INT: Did that affect your interview with her? The impression you had of her from the beginning before getting to know her?

CN: Maybe a little bit, hmm, like being a bit resistant at the beginning, like “Oh! What is this all about?” I wasn’t looking forward to it… I don’t know [pause] maybe I was resistant. I’m not going to say that I adopted an attitude of rejection towards her … I took her in and when she was seated… I didn’t have the forms.
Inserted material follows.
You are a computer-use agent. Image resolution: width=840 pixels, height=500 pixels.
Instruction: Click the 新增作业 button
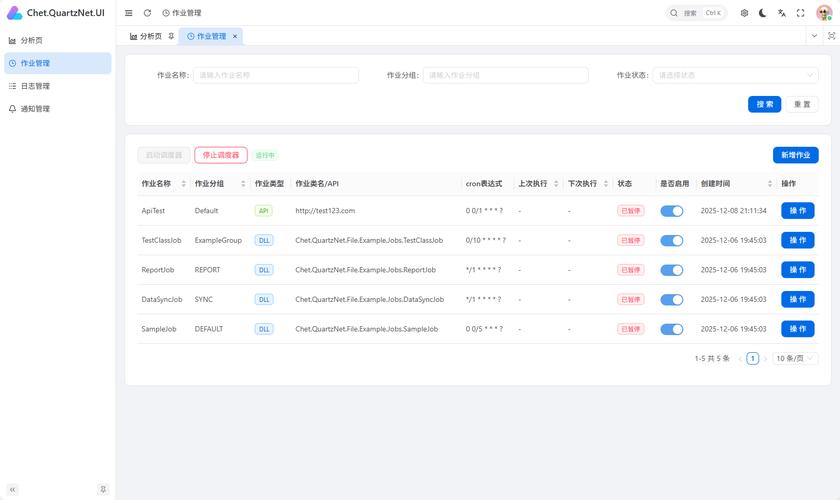795,155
So I had to leave the room and then forgot about the whole issue and I got into… It’s such a compelling story that it was a shift from what I was witnessing.
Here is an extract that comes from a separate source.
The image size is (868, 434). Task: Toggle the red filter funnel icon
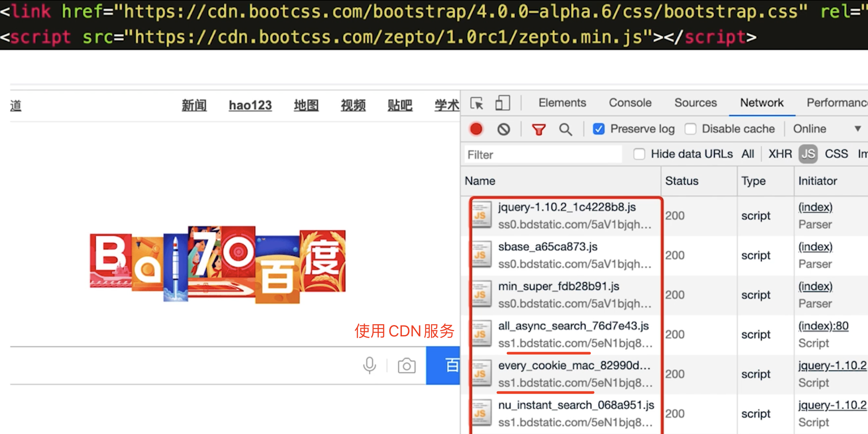tap(538, 129)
This clinician reflected at length on the reported incident in the waiting room and how this initial point of entry stayed with her throughout the first part of the diagnostic interview. When invited by the research interviewer, she elaborated on how such assumptions can affect an interview: making her “resistant” to engaging in an “empathic” way. We are struck by how the clinician is explicit about her preconceptions and how they shifted; she noted that this form of reflection during the post-diagnostic interview illuminates the process of shifting assumptions that might otherwise pass by unnoticed. She then talked of becoming engaged by the patient’s story and entering into it in such a way that there was a shift from the fixity of her initial judgments. Rather than representing the patient as “resistant,” she articulated her own experience and witnessed this patient in a very different way than what had been said ‘about’ her by others. In elaborating on it, she noticed how this prior interaction with the staff could have constrained her capacity to engage in what mattered most to the patient.

Her very explicitness throws into question views frequently expressed in the literature (van Langenhove & Harré, 1999) that assumptions and stereotypes are implicit cognitive processes that are very difficult to change. By shifting our locus of inquiry to actual clinical encounters in real time and by creating the conditions for dialogue and reflection in post diagnostic interviews, we find clear evidence that participants can become interlocutors on a process that makes the shift visible and possible.

Indeed, in dialogue with the research interviewer, this clinician deepened her reflections as she remembered her sense of how it changed her practice in the way she usually conducts her diagnostic interviews. She changed from seeking to fit what occurred into fixed diagnostic categories—“I wonder if she’s a borderline”—to noticing that there was “more,” and by acknowledging what was at stake for the patient in her life, an appreciation of her social suffering, and with it a major shift in her own capacity to engage with her:

CN: Then, clearly one begins to think, “Hmm, I wonder if she’s borderline.” But there is more… her difficulty, in tolerating affect with all she has been through… there was an “Ah! This woman who sends her son [away] because he can not get along with her boyfriend,” a sensation of such empathy for this woman who had lived [through] so much.

She carefully tracked this shift—from listening for a diagnostic category to listening to the lived experience of the person in front of her, acknowledging her social suffering, being attentive to the phenomena as it unfolded between them.

CN: … it is complicated. Totally, I changed my way of seeing her, from how I felt at the beginning, to how I felt at the end.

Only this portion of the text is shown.